— Start of Text excerpt —

Two .35s: Modesty With Muscle
by Wayne van Zwoll, first published in Bugle, Summer 1990
The .35 Whelen and Winchester’s .356 and .358 may look anemic - but sometimes the quiet guy is the one with the haymaker punch.


Field testing cartridges is rarely productive anymore. By the time a factory round is marketed it has been so thoroughly tested that field shooting is superfluous. You needn’t kill animals to prove it can kill animals.

Still, a lot of people think differently, and I was thinking of them as the first bull walked stiffly into the timber. He slid along my crosswire like a pin pouch on a clothesline and disappeared. A couple of cows came out on the ridge then and followed him. I tugged my sling-keeper once more and got into the scope just as a second bull stalked into view. I didn’t shoot him either. Nor the third bull, nor the fourth.

— End of Text excerpt —

### Stated task A:
Can you revise a stretch of the .35 cartridge article, beginning at the words "Field testing cartridges" and stopping after "can kill animals.", with "superfluous" swapped for "unnecessary"?
### Stated task B:
Pick up the .35 cartridge article after its final sentence and carry it forward.

— Start of Supplied material —

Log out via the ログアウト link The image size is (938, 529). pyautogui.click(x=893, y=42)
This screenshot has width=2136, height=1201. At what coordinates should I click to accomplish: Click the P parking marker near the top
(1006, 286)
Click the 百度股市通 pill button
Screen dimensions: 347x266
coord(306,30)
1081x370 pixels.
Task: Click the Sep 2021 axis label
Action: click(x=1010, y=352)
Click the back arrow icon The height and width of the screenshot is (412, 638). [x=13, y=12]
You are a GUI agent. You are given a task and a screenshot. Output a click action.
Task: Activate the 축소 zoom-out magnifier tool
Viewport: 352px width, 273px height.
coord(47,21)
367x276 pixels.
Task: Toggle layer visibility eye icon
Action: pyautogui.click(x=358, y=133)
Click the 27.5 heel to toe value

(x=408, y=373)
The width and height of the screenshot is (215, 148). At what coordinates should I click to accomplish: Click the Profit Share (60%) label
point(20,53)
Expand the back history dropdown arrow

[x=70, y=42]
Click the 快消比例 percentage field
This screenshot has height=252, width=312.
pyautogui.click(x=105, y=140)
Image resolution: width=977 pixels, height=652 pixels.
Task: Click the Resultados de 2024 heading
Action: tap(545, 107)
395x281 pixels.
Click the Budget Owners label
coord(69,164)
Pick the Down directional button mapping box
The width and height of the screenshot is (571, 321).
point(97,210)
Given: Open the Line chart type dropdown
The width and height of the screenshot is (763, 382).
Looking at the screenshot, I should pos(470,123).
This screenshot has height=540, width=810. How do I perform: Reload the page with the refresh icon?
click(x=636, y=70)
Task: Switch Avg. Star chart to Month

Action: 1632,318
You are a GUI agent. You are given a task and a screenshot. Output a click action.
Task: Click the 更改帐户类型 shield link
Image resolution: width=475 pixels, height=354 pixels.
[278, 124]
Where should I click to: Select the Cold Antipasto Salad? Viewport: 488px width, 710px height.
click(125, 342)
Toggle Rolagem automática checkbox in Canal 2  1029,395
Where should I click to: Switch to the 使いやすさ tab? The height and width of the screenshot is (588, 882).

— End of Supplied material —

### Exercise result A:
Field testing cartridges is rarely productive anymore. By the time a factory round is marketed it has been so thoroughly tested that field shooting is unnecessary. You needn’t kill animals to prove it can kill animals.

### Exercise result B:
 
A dandy way to test cartridges, I mumbled to myself.
 
The .35 Whelen I carried that day was a delightfully accurate rifle, and the bulls were 250 yards away. Had it not been opening morning I'd have shot. Opening morning is too soon for spikes. A young animal would look better a few days later; in the meantime my .35 might find a big bull.

The .35 Whelen was developed about 1922. Some sources claim James V. Howe of Griffin and Howe designed the case, naming it after Colonel Townsend Whelen, well-known hunter and firearms authority. Others maintain that Whelen requested from Howe a set of reamers made to Whelen's specifications. When the cartridge was announced, Whelen was commanding officer at Frankfort Arsenal and Howe was a toolmaker there. No doubt both men worked on this .35, which followed the .400 Whelen.

Like the .400, it is a simple cartridge -- a .30-06 Springfield necked up to 35 caliber with no other changes. It answered the need for a powerful short-range big game round that shot flatter than Winchester's .405, could be chambered in a readily-obtained bolt rifle and could be made from cheap, available components. Surplus Springfield and Mauser actions needed no work at all for the conversion; many barrels pitted by the potassium chlorate primers of the day were rebored to .35 Whelen.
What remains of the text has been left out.